Extracted data |
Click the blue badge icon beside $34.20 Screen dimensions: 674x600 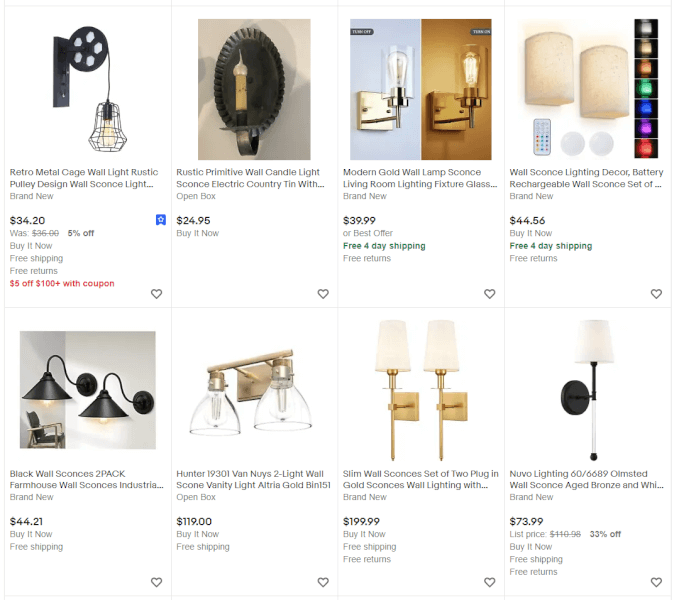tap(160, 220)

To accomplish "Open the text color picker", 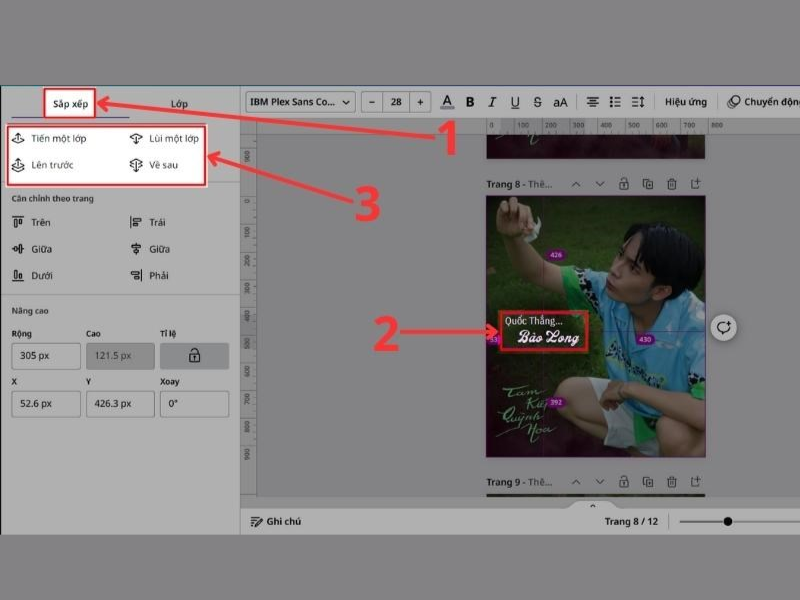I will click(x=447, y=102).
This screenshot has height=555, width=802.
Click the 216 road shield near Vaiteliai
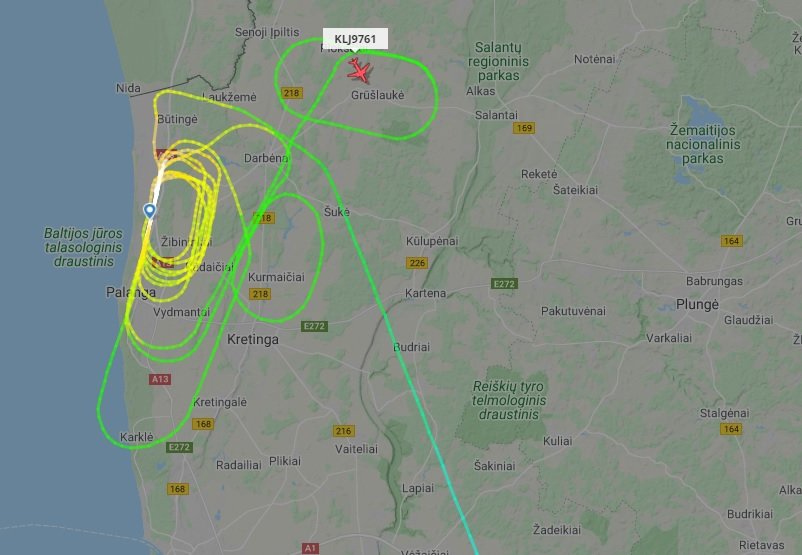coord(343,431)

--

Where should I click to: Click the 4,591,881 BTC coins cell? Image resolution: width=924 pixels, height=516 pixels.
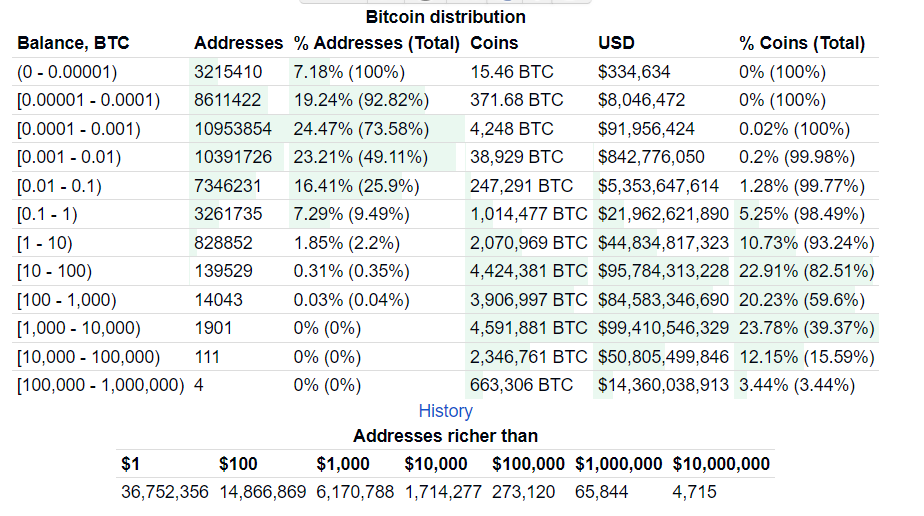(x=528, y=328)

==

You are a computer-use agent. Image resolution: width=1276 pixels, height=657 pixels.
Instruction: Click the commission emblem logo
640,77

Exercise description |
Set out the lines from the one with "Where should I" to the one with "(x=528, y=328)", both included, as a Markdown table with the columns Row and Line. Skip blank lines and leave the pictures out.

Problem solution |
| Row | Line |
|---|---|
| 1 | Where should I click to: Click the 4,591,881 BTC coins cell? Image resolution: width=924 pixels, height=516 pixels. |
| 2 | (x=528, y=328) |